Last week at work, a few of us participated in a creative writing exercise, where we had to create a character and put him/her in a situation and introduce the beginnings of story. I sat quietly, stupidly staring at the blank sheet of paper in my hand while everyone around me scribbled away. Why couldn't I think of a single thing to write? Just pick a name, I told myself. Any name will do. Okay, fine. Moving on. How old is your character? 80, I wrote. No, scratch that. 17. No, 56. 5. Wow. I wouldn't make it five minutes alone in a cabin with only a typewriter and a pencil. I'd be out of paper and out of my mind by the end of the day.

Male or female? Male. No, female. Male. Female. Yes, female.
A thirteen-year-old girl.
Name: Carmen.
She's skinny and tomboyish. Pale face.
Good job. You're describing every other thirteen-year-old. Boooring.
I don't care, I told my rude self. I courageously poised my pen and slowly began writing.
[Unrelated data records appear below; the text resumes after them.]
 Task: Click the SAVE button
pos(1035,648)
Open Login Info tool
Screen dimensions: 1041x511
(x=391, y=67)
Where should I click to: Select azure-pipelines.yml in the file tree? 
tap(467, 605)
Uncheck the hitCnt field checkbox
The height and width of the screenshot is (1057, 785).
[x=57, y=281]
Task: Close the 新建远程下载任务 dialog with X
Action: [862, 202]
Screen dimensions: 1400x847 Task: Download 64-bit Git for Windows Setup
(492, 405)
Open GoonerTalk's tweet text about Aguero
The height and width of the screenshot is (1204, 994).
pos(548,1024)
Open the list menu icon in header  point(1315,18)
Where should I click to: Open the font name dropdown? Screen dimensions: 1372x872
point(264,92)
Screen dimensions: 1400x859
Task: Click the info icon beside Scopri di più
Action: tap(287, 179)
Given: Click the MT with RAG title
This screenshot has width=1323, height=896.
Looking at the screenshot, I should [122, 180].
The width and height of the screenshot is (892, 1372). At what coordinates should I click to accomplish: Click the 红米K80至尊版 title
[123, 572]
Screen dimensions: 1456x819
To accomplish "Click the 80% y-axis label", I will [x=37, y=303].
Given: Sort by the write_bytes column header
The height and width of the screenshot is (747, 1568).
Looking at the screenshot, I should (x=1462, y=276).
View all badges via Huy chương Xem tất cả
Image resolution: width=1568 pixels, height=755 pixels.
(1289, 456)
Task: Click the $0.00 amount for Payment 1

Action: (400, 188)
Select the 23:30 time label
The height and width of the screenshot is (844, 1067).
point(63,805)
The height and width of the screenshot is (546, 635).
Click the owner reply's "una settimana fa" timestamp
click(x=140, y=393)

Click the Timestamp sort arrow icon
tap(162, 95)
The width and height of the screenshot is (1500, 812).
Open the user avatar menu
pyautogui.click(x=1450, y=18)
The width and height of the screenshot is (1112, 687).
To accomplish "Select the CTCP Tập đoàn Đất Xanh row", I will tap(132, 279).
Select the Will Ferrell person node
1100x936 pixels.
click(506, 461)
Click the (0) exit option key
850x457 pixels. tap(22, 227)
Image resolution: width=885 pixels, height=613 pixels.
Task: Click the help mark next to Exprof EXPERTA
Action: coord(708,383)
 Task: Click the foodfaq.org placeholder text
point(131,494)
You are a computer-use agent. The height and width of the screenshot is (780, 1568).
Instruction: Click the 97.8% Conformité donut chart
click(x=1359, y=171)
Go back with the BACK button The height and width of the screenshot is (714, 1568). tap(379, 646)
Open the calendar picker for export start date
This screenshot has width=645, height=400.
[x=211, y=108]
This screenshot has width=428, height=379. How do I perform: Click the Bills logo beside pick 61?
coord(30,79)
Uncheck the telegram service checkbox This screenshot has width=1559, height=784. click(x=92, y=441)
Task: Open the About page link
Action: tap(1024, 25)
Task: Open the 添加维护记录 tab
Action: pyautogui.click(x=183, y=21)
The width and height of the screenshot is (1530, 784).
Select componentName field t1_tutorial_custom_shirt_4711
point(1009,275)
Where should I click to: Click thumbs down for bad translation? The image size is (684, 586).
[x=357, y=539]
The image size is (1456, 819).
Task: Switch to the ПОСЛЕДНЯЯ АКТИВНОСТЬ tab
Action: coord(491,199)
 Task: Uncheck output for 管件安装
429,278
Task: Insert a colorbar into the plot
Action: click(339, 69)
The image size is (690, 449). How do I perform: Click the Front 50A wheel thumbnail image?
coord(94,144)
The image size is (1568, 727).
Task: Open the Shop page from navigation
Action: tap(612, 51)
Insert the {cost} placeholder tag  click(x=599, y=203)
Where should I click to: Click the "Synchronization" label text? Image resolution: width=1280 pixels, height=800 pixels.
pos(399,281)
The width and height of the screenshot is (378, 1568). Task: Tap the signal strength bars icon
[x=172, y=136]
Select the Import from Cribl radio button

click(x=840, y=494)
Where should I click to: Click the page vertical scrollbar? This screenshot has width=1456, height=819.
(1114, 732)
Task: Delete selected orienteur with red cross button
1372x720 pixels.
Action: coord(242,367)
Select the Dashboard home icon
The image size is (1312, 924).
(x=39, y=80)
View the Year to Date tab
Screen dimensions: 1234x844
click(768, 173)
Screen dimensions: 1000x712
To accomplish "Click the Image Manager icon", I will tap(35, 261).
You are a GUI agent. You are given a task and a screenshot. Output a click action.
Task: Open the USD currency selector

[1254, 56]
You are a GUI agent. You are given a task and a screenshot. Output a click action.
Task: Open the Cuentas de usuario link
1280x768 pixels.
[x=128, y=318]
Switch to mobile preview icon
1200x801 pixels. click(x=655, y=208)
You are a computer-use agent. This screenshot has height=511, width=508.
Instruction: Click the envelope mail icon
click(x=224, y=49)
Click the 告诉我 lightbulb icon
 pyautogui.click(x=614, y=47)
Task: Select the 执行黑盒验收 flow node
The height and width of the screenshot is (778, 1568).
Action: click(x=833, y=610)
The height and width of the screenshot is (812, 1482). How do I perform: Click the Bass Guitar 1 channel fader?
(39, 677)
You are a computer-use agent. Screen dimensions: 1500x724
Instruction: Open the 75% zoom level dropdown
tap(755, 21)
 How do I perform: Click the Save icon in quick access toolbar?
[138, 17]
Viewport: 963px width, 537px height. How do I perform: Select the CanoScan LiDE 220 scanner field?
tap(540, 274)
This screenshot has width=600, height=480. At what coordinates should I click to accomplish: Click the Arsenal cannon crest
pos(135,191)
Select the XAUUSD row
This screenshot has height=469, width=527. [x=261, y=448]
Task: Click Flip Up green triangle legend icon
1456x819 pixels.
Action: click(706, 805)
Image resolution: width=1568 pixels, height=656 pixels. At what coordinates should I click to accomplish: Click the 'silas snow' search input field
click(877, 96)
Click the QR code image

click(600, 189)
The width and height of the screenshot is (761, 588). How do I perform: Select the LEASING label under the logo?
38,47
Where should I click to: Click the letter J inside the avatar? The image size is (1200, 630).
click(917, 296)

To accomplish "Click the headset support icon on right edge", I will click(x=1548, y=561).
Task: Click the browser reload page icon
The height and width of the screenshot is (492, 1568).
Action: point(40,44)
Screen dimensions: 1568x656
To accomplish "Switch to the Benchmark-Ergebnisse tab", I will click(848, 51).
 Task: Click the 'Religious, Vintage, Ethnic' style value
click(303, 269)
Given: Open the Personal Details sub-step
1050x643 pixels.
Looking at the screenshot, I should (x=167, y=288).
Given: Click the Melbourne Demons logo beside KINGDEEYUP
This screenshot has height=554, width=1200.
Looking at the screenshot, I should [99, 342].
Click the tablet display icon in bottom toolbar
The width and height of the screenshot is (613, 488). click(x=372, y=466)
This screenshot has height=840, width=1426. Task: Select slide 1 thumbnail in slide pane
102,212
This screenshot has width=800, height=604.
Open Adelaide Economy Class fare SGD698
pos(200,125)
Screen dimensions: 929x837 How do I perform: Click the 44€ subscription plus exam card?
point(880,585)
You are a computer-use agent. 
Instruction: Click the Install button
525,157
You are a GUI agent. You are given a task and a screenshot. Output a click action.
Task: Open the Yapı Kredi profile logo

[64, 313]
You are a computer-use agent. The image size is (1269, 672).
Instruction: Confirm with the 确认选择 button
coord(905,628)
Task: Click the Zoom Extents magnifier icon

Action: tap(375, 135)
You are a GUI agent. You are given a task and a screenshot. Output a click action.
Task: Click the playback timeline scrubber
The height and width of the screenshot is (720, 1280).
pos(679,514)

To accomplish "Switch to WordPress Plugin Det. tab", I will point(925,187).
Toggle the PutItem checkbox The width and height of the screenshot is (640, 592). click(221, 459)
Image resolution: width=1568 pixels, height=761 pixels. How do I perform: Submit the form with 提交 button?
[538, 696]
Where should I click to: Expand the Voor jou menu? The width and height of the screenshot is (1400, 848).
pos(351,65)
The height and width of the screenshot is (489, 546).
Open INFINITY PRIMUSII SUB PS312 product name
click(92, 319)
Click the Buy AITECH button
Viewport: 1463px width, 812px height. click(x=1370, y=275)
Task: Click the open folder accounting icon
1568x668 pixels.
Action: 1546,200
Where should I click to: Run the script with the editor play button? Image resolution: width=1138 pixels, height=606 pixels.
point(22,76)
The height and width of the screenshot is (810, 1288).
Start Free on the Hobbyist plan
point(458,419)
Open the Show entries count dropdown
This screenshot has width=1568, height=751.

I find it exciting and yet horribly terrifying to know that when armed with a pen and paper, I can make anything happen. 

Below is the result of the creative writing exercise, not because I think I'm super awesome, and not because I think I've written something brilliant, but more because I just wanted to share. Constructive criticism not encouraged. (I'm joking, I think.)

"Wait!" Carmen lifted her head from the pavement and saw the yellow bus pulling away from the corner. She angrily swiped at the lone tear sneaking toward her chin and spit into her palm, using the moisture to rub blood from the cut on her knee.

She quickly gathered the spilled contents of her backpack--two wide-ruled notebooks, one black pen, two #2 pencils, an eight-grade geometry textbook, a pair of gym shoes, and a paper bag lunch--and jumped to her feet, wincing as she straightened her leg.

Hugged her open backpack to her chest with one arm, Carmen waved her other and took off in pursuit of her only mode of transportation. If she missed the bus, she'd be late to school for the third day in a row. One more tardy to first period, and she would be docked a full letter grade. And then she'd have to tell her mother.

1 comment:

  1. I like it! You've included great details, like the paper bag and the #2 pencils. I sat for a long time in that exercise trying to think of a name. That's so hard!